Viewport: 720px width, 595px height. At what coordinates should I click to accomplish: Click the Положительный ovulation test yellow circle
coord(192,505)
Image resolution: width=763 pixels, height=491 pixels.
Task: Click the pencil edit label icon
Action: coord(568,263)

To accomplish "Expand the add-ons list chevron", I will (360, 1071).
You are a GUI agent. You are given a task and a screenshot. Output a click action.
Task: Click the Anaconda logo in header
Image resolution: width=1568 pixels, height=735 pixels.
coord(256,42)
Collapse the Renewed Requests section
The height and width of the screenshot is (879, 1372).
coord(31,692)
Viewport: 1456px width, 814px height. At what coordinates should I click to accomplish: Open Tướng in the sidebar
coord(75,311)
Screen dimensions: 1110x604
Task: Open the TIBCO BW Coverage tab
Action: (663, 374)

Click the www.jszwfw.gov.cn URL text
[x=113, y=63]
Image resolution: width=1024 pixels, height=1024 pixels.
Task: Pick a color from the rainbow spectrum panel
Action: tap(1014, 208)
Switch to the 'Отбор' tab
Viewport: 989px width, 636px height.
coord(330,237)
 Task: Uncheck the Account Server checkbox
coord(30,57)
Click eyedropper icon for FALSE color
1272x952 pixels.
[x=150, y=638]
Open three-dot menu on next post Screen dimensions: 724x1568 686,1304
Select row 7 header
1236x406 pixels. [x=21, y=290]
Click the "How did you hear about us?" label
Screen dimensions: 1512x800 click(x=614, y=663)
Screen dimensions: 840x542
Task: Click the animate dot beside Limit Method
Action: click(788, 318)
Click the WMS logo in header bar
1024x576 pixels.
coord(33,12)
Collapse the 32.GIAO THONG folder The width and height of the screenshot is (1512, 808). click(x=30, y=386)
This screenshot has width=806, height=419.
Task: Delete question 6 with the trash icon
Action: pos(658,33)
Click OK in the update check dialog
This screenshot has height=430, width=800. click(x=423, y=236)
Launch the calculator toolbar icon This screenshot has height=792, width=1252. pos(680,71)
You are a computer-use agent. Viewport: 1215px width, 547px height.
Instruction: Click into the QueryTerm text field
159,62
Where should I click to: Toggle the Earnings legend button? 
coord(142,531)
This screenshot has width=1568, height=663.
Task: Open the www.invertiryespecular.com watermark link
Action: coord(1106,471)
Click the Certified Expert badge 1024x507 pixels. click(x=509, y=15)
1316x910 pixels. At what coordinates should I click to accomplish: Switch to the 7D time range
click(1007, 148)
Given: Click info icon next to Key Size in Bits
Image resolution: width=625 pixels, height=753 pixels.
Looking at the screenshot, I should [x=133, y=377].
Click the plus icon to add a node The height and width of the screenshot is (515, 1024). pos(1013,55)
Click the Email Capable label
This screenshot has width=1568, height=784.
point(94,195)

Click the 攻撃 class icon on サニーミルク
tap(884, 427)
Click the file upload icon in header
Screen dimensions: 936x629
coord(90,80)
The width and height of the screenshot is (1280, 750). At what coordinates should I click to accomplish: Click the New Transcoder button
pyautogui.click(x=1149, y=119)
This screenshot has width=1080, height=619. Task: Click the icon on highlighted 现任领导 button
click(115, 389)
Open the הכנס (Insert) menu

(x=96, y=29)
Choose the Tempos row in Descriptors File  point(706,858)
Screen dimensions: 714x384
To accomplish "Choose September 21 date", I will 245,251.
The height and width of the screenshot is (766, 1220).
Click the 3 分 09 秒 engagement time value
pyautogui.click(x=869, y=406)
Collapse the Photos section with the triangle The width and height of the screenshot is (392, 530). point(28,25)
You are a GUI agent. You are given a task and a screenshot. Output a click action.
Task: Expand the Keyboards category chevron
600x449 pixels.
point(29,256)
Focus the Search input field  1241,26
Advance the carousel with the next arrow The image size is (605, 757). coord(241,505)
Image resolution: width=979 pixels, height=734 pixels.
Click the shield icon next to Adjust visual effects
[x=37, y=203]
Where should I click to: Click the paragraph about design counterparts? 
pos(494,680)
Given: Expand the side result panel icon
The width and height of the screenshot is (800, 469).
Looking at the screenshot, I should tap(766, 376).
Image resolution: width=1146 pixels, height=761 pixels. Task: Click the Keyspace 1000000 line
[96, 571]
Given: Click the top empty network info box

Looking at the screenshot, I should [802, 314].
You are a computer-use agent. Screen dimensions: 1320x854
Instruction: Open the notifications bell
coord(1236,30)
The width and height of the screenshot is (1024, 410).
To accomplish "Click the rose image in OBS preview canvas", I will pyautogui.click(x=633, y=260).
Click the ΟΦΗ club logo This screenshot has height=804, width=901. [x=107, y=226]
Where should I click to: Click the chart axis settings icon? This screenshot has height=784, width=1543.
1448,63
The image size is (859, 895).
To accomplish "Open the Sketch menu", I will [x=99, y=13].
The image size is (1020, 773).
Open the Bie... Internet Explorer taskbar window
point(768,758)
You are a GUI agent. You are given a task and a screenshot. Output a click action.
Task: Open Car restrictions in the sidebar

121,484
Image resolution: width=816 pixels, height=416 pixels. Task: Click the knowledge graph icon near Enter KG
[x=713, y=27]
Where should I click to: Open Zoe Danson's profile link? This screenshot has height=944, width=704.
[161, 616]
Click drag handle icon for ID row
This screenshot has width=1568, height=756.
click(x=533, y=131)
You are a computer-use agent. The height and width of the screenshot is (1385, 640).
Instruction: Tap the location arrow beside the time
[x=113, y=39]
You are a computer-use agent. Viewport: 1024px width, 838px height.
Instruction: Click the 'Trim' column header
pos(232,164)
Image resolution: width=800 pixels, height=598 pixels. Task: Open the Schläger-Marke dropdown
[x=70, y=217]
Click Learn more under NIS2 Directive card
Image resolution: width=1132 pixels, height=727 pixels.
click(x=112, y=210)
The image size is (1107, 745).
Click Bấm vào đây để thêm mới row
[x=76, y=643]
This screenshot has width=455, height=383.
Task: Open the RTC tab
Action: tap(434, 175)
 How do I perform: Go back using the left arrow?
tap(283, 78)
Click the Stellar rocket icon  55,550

────────────────

◆ What the task asks ◆
The data must be retyped in full, exactly as it reads.

◆ Task answer ◆
Viewport: 720px width, 595px height. At what coordinates should I click to accomplish: Click the Положительный ovulation test yellow circle
coord(192,505)
Image resolution: width=763 pixels, height=491 pixels.
Task: Click the pencil edit label icon
Action: coord(568,263)

To accomplish "Expand the add-ons list chevron", I will (360, 1071).
You are a GUI agent. You are given a task and a screenshot. Output a click action.
Task: Click the Anaconda logo in header
Image resolution: width=1568 pixels, height=735 pixels.
coord(256,42)
Collapse the Renewed Requests section
The height and width of the screenshot is (879, 1372).
coord(31,692)
Viewport: 1456px width, 814px height. At what coordinates should I click to accomplish: Open Tướng in the sidebar
coord(75,311)
Screen dimensions: 1110x604
Task: Open the TIBCO BW Coverage tab
Action: (663, 374)

Click the www.jszwfw.gov.cn URL text
[x=113, y=63]
Image resolution: width=1024 pixels, height=1024 pixels.
Task: Pick a color from the rainbow spectrum panel
Action: tap(1014, 208)
Switch to the 'Отбор' tab
Viewport: 989px width, 636px height.
coord(330,237)
 Task: Uncheck the Account Server checkbox
coord(30,57)
Click eyedropper icon for FALSE color
1272x952 pixels.
[x=150, y=638]
Open three-dot menu on next post Screen dimensions: 724x1568 686,1304
Select row 7 header
1236x406 pixels. [x=21, y=290]
Click the "How did you hear about us?" label
Screen dimensions: 1512x800 click(x=614, y=663)
Screen dimensions: 840x542
Task: Click the animate dot beside Limit Method
Action: click(788, 318)
Click the WMS logo in header bar
1024x576 pixels.
coord(33,12)
Collapse the 32.GIAO THONG folder The width and height of the screenshot is (1512, 808). click(x=30, y=386)
This screenshot has width=806, height=419.
Task: Delete question 6 with the trash icon
Action: pos(658,33)
Click OK in the update check dialog
This screenshot has height=430, width=800. click(x=423, y=236)
Launch the calculator toolbar icon This screenshot has height=792, width=1252. pos(680,71)
You are a computer-use agent. Viewport: 1215px width, 547px height.
Instruction: Click into the QueryTerm text field
159,62
Where should I click to: Toggle the Earnings legend button? 
coord(142,531)
This screenshot has width=1568, height=663.
Task: Open the www.invertiryespecular.com watermark link
Action: coord(1106,471)
Click the Certified Expert badge 1024x507 pixels. click(x=509, y=15)
1316x910 pixels. At what coordinates should I click to accomplish: Switch to the 7D time range
click(1007, 148)
Given: Click info icon next to Key Size in Bits
Image resolution: width=625 pixels, height=753 pixels.
Looking at the screenshot, I should [x=133, y=377].
Click the plus icon to add a node The height and width of the screenshot is (515, 1024). pos(1013,55)
Click the Email Capable label
This screenshot has width=1568, height=784.
point(94,195)

Click the 攻撃 class icon on サニーミルク
tap(884, 427)
Click the file upload icon in header
Screen dimensions: 936x629
coord(90,80)
The width and height of the screenshot is (1280, 750). At what coordinates should I click to accomplish: Click the New Transcoder button
pyautogui.click(x=1149, y=119)
This screenshot has width=1080, height=619. Task: Click the icon on highlighted 现任领导 button
click(115, 389)
Open the הכנס (Insert) menu

(x=96, y=29)
Choose the Tempos row in Descriptors File  point(706,858)
Screen dimensions: 714x384
To accomplish "Choose September 21 date", I will 245,251.
The height and width of the screenshot is (766, 1220).
Click the 3 分 09 秒 engagement time value
pyautogui.click(x=869, y=406)
Collapse the Photos section with the triangle The width and height of the screenshot is (392, 530). point(28,25)
You are a GUI agent. You are given a task and a screenshot. Output a click action.
Task: Expand the Keyboards category chevron
600x449 pixels.
point(29,256)
Focus the Search input field  1241,26
Advance the carousel with the next arrow The image size is (605, 757). coord(241,505)
Image resolution: width=979 pixels, height=734 pixels.
Click the shield icon next to Adjust visual effects
[x=37, y=203]
Where should I click to: Click the paragraph about design counterparts? 
pos(494,680)
Given: Expand the side result panel icon
The width and height of the screenshot is (800, 469).
Looking at the screenshot, I should tap(766, 376).
Image resolution: width=1146 pixels, height=761 pixels. Task: Click the Keyspace 1000000 line
[96, 571]
Given: Click the top empty network info box

Looking at the screenshot, I should [802, 314].
You are a computer-use agent. Screen dimensions: 1320x854
Instruction: Open the notifications bell
coord(1236,30)
The width and height of the screenshot is (1024, 410).
To accomplish "Click the rose image in OBS preview canvas", I will pyautogui.click(x=633, y=260).
Click the ΟΦΗ club logo This screenshot has height=804, width=901. [x=107, y=226]
Where should I click to: Click the chart axis settings icon? This screenshot has height=784, width=1543.
1448,63
The image size is (859, 895).
To accomplish "Open the Sketch menu", I will [x=99, y=13].
The image size is (1020, 773).
Open the Bie... Internet Explorer taskbar window
point(768,758)
You are a GUI agent. You are given a task and a screenshot. Output a click action.
Task: Open Car restrictions in the sidebar

121,484
Image resolution: width=816 pixels, height=416 pixels. Task: Click the knowledge graph icon near Enter KG
[x=713, y=27]
Where should I click to: Open Zoe Danson's profile link? This screenshot has height=944, width=704.
[161, 616]
Click drag handle icon for ID row
This screenshot has width=1568, height=756.
click(x=533, y=131)
You are a computer-use agent. The height and width of the screenshot is (1385, 640).
Instruction: Tap the location arrow beside the time
[x=113, y=39]
You are a computer-use agent. Viewport: 1024px width, 838px height.
Instruction: Click the 'Trim' column header
pos(232,164)
Image resolution: width=800 pixels, height=598 pixels. Task: Open the Schläger-Marke dropdown
[x=70, y=217]
Click Learn more under NIS2 Directive card
Image resolution: width=1132 pixels, height=727 pixels.
click(x=112, y=210)
The image size is (1107, 745).
Click Bấm vào đây để thêm mới row
[x=76, y=643]
This screenshot has width=455, height=383.
Task: Open the RTC tab
Action: tap(434, 175)
 How do I perform: Go back using the left arrow?
tap(283, 78)
Click the Stellar rocket icon  55,550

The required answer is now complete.